Basic Working of Generator

LOSS FUNCTION

The role of discriminator is to recognize an image as fake(image generated from generator) or real image accurately. It should produce 1 for real disributiom and 0 for generated distributions. While, generator generates images similar to the sample data distribution such that discriminator cannot distinguish it with the original data.

Once the generator produces correct classification, back propogation will be done as generator fails to fool the discriminator so its an error, this back-propogation will adjust the weights and biases of generator network. When the weights and biases gets adjusted, the generator will again generate samples from these distributions, this time making hard for the discriminator to classify real and generated distributions. This process goes on until the discriminator fails to classify between real and fake distributions.

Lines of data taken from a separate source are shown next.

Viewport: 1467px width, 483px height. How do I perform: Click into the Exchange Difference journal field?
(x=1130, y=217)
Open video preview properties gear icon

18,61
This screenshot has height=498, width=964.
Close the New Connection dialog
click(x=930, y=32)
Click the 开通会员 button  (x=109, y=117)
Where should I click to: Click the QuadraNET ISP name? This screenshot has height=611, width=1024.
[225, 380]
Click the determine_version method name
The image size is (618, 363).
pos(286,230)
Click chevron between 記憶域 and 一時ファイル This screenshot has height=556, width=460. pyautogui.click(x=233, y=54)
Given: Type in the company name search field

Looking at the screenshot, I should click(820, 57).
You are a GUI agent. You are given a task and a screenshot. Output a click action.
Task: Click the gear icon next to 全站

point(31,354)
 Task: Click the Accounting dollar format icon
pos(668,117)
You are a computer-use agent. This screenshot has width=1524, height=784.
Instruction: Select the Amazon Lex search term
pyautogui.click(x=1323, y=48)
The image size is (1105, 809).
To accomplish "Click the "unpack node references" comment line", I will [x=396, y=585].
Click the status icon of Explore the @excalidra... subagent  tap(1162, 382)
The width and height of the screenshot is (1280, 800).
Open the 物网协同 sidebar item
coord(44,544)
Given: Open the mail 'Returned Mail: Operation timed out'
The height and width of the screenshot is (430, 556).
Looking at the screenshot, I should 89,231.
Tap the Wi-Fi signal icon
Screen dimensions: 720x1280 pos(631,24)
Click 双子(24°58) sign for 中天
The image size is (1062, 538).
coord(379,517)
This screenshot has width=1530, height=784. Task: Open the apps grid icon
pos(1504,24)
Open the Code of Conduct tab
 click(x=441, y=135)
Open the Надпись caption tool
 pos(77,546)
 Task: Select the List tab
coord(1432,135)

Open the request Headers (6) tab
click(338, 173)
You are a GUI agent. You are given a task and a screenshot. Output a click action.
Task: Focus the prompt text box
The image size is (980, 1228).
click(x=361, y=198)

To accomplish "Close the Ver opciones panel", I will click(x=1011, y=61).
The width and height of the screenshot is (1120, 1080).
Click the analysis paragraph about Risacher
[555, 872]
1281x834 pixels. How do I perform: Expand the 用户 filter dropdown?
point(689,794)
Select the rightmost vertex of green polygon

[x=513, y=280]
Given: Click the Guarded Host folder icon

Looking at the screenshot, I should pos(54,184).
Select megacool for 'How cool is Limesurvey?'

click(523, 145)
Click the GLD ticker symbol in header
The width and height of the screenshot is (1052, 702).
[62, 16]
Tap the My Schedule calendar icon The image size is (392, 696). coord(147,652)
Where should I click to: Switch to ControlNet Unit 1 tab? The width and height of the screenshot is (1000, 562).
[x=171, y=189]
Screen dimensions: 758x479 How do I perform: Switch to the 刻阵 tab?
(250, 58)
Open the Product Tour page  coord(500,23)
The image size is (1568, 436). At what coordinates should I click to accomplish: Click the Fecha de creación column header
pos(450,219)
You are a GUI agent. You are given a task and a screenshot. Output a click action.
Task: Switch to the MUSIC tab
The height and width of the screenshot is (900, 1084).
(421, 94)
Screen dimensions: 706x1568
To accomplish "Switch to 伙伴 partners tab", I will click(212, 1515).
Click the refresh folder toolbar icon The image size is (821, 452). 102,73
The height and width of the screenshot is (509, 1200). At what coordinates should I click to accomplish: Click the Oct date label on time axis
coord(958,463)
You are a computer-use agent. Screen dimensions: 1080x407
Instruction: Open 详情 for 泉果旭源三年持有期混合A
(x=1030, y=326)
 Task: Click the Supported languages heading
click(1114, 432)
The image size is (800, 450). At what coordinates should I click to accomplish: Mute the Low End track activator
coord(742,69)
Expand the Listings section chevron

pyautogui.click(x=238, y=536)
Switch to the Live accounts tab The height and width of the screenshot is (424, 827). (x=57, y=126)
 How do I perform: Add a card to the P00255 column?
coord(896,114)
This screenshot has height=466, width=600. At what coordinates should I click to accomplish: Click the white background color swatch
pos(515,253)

First of all, lets get familiar with the mathematical terms -

  • Pdata(x): Probablity distribution of the sample dataset (our objective is to approximate this Pdata(x) through generator function)
  • x: instantiation of random variable X.These x are fed into D(x,theta1) produces transformed variable represented as D(X). D(X) represents the probability that X is basically coming from the original dataset. D(X) have range between 0 and 1.
  • pZ(z): Random distribution
  • z: samples generated by random noise. z feded into generator which is a neural network takes input as z and parametrize by theta2, G(z, theta2) theta2 will represnt the weights and biases for the neural network represented by generator network which will be adjusted during the back propogation produces transformed variable represented as G(z).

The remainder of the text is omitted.